- Stated exercise:
Please turn everything from the line containing "Task: Click the refresh icon above the tree" down to the end of the records into a JSON list of strings, one string per line. Skip blank lines and leave the pictures out.
[start Data in this exercise]
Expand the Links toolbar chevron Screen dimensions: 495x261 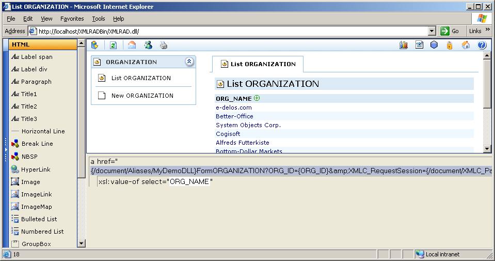(488, 30)
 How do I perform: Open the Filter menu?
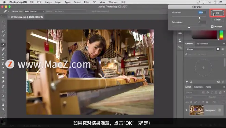click(x=87, y=2)

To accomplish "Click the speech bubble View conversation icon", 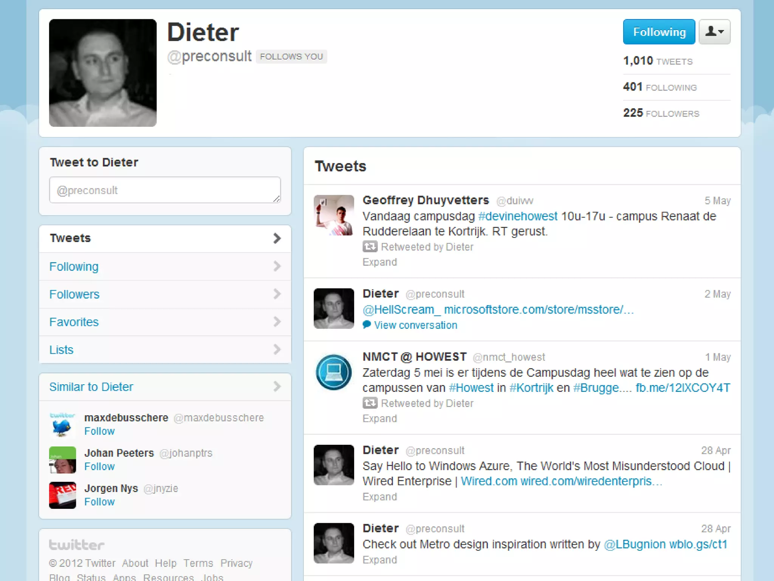I will pos(367,325).
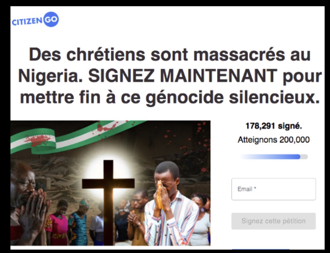The image size is (330, 253).
Task: Click the unfilled gray end of progress bar
Action: (304, 157)
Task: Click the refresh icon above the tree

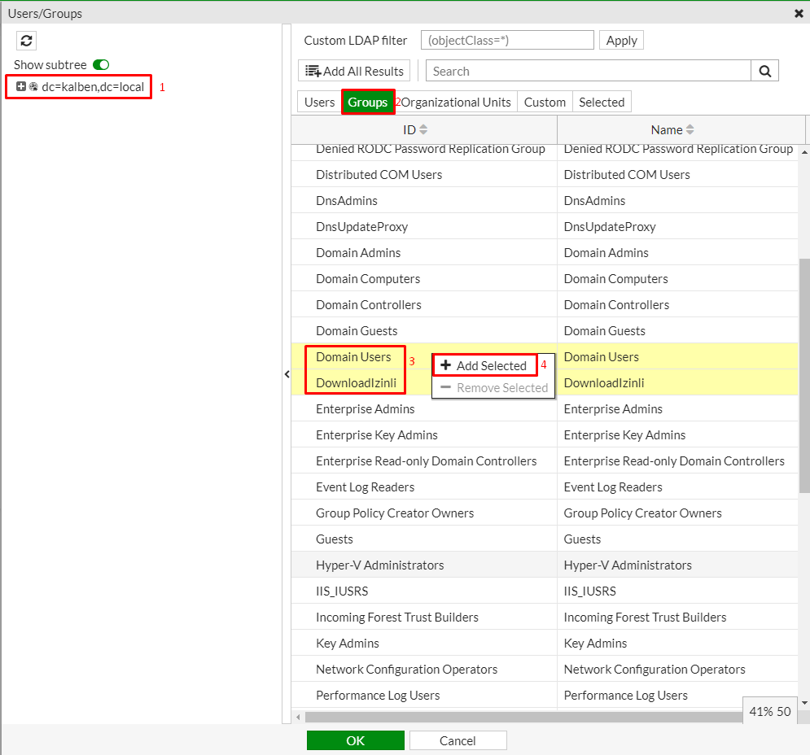Action: tap(26, 41)
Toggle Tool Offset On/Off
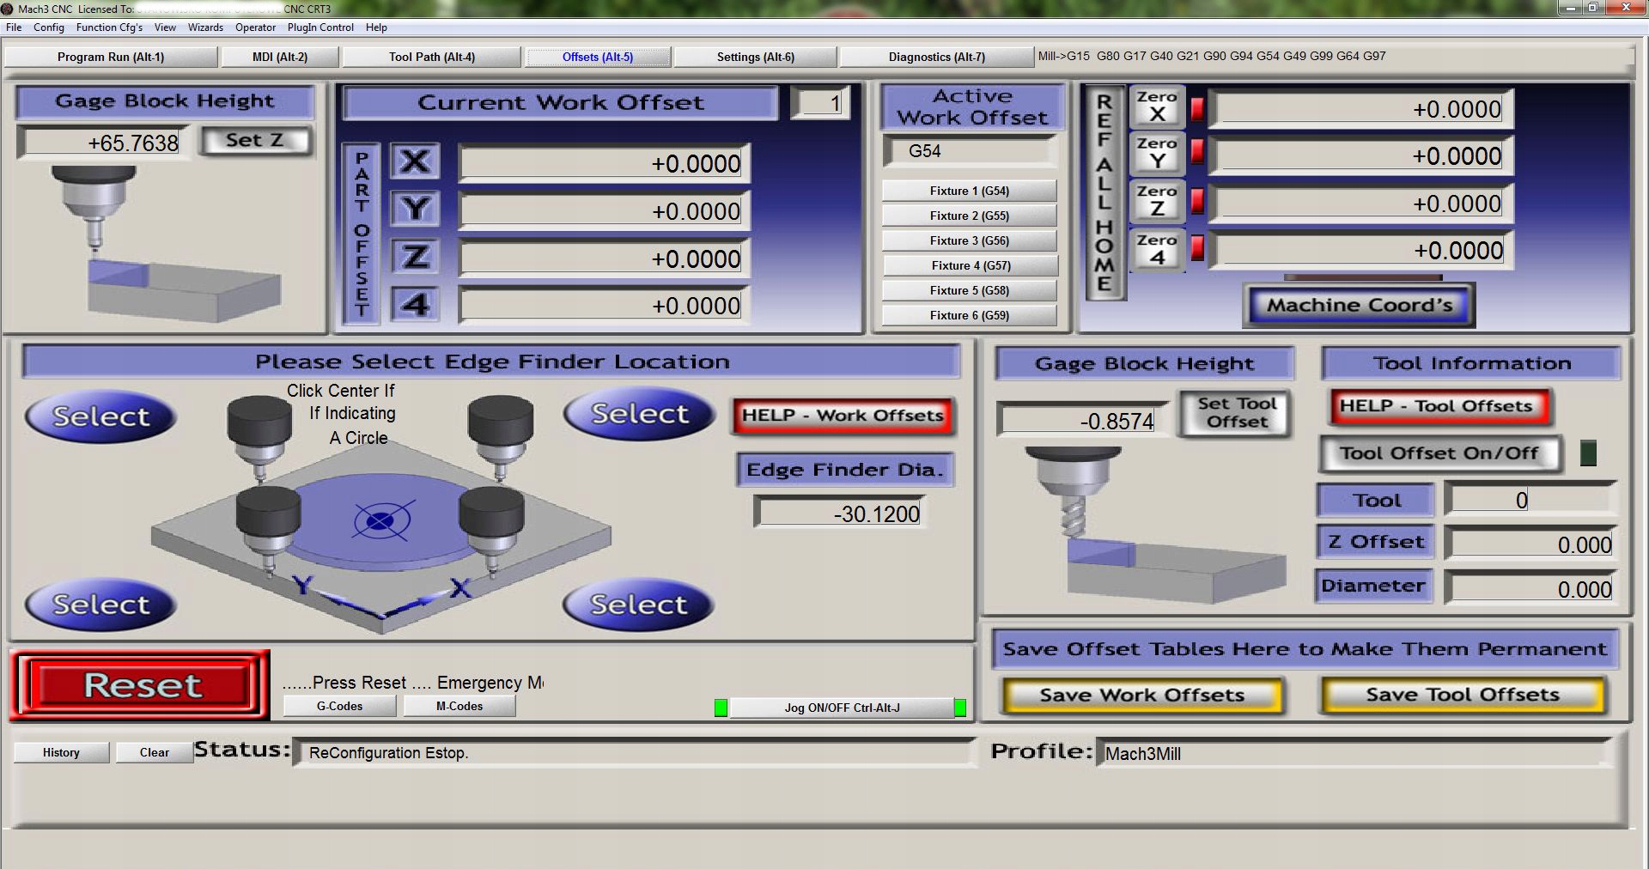 pos(1439,453)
[end Data in this exercise]
- Final result:
[
  "Task: Click the refresh icon above the tree",
  "Action: tap(26, 41)",
  "Toggle Tool Offset On/Off",
  " pos(1439,453)"
]